Well, there were ways around it – but I didn't want to shoot it open. Our would-be ambushers would wonder what we were shooting at; they might decide to come see. So I slung my rifle and closed my eyes.
"We'll have to blow it open," Sagaris said.
"No." I concentrated.
"What are you doing?"
I drew back, then lunged forward and drove my palm directly through the shutter, splintering it like balsa wood. Sagaris said something in Russian, probably an expletive – but he sounded impressed. What we don't tell people is how much it hurts to do something like that.

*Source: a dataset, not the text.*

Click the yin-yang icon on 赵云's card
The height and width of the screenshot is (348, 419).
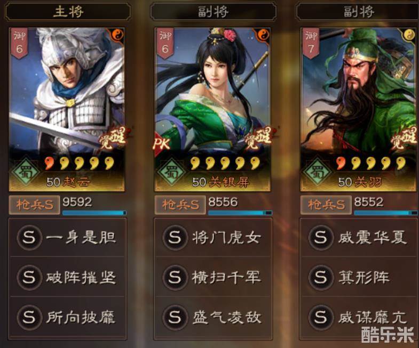tap(117, 35)
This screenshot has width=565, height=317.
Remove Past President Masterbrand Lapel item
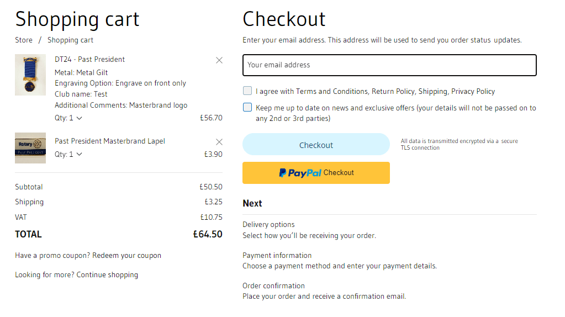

But it's a lot quieter than a burst of gunfire. I groped blindly for the latch. I found it, hearing Sagaris trying to watch both ends of the alley at once.
We didn't have much time. As expected, the handle was thoroughly rusted, but my glove gave me a good grip, though my sore hand didn't help. I gave it everything I had, and it broke free, grating a grudging ninety degrees. I pulled my arm out and gave the shutter a shove. It gave, but only slightly. I backed up, then hit it with my shoulder. It burst inward, revealing a whole lot of darkness.
I climbed through without a thought, and Sagaris clambered in after me.